Spending up, number of warheads down

Spending in 2023 by the nuclear-armed states jumped more than 33% from the $68.2 billion spent in 2018, when ICAN first began collecting this data, it said, with an estimated total of $387 billion going toward nuclear weapons in that time, the report showed.

A separate study by the Stockholm International Peace Research Institute (SIPRI) said that the number of operational nuclear warheads had increased even though the total number of such warheads around the world had declined somewhat.

"We have not seen nuclear weapons playing such a prominent role in international relations since the Cold War," said Wilfred Wan, director of SIPRI's weapons of mass destruction program.

In a recent sign of the growing prominence of the nuclear threat, Russia and its ally Belarus last month launched a second stage of drills meant to train their troops in tactical nuclear weapons as Russia tries to deter the West from supporting Ukraine amid its invasion of the country.

Spending up, number of warheads down

ICAN, which won the Nobel Peace Prize in 2017, said in its report that the profits associated with the nuclear arms industry — $7.9 billion in 2023 — had incentivized manufacturers to spend at least $6.3 million last year on influencing government policy and public opinion on nuclear weapons.

According to Alicia Sanders-Zakre, policy and research coordinator with ICAN, China was the second-biggest spender after the US, with a nuclear arms budget of $11.8 billion, followed by Russia on $8.3 billion.

The other nuclear-armed states — Britain, France, India, Israel, Pakistan and North Korea — have also all continued to modernize their arsenals.

"There has been a notable upward trend in the amount of money devoted to developing these most inhumane and destructive of weapons over the past five years," Sanders-Zakre said.

According to the SIPRI report, Russia and the United States together possess almost 90% of all nuclear weapons.

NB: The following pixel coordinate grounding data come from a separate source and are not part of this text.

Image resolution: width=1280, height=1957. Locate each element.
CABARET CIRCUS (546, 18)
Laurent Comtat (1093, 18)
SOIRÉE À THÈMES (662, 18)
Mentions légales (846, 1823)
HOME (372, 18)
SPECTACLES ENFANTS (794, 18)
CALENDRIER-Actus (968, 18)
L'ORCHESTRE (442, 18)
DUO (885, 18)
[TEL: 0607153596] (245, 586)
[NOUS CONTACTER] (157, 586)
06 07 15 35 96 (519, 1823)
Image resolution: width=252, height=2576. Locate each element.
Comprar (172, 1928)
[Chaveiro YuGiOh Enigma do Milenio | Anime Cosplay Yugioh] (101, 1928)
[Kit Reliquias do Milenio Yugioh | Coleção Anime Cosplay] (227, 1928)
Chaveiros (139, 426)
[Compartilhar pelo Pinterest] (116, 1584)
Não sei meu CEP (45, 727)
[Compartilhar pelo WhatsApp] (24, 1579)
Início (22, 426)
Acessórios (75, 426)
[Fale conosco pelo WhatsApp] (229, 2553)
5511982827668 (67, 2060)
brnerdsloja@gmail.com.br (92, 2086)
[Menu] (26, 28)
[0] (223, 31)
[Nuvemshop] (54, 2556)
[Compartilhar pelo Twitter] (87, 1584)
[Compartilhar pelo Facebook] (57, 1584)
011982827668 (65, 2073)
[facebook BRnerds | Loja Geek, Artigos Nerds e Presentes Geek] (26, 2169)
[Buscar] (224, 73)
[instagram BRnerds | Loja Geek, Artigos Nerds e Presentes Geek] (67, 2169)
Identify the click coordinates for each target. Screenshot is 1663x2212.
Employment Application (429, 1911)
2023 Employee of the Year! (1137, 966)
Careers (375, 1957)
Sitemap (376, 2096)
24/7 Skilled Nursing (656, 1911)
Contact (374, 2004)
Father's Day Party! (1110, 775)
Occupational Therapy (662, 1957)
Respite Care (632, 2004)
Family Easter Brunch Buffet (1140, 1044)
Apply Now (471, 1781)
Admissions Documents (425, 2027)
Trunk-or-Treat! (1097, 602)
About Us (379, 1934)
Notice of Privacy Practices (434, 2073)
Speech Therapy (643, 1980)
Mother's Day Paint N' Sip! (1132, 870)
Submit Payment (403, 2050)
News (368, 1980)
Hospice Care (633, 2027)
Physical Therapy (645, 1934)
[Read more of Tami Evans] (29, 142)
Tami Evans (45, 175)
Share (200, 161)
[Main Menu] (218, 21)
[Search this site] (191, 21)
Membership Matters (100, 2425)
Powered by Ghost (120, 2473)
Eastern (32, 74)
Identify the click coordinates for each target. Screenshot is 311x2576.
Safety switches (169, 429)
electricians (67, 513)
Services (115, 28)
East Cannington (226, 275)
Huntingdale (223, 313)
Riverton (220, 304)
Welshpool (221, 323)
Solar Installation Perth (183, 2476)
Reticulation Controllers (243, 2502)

SIPRI noted that while the total estimated number of nuclear warheads in the world actually fell slightly to 12,121 at the start of this year, from 12,512 a year earlier, some 9,585 were in stockpiles for potential use — nine more than a year earlier.

The Swedish think tank estimated that 2,100 nuclear warheads — almost all belonging to the US or Russia — were kept in a state of "high operational alert" on ballistic missiles.

"Regrettably, we continue to see year-on-year increases in the number of operational nuclear warheads," said Dan Smith, SIPRI's director.

He added that this "extremely concerning" trend will likely accelerate in the coming years.

'Unacceptable misallocation of public funds': ICAN

In comments to the AFP news agency, the head of ICAN, Melissa Parke, said, "I think it is fair to say there is a nuclear arms race underway."

Parke slammed "the billions of dollars being squandered on nuclear weapons" as "a profound and unacceptable misallocation of public funds."

She pointed out that the money spent on nuclear arms programs was more than what the World Food Programme estimates is needed to end world hunger.

Sanders-Zakre said, "All this money is not improving global security, in fact it's threatening people wherever they live."

She called on countries to sign up to ICAN's Treaty on the Prohibition of Nuclear Weapons, which took effect in 2021.

"Instead of investing in Armageddon, the nine nuclear-armed states should follow the example of almost half the world's countries and join the treaty ... and make a real contribution to global security," she said.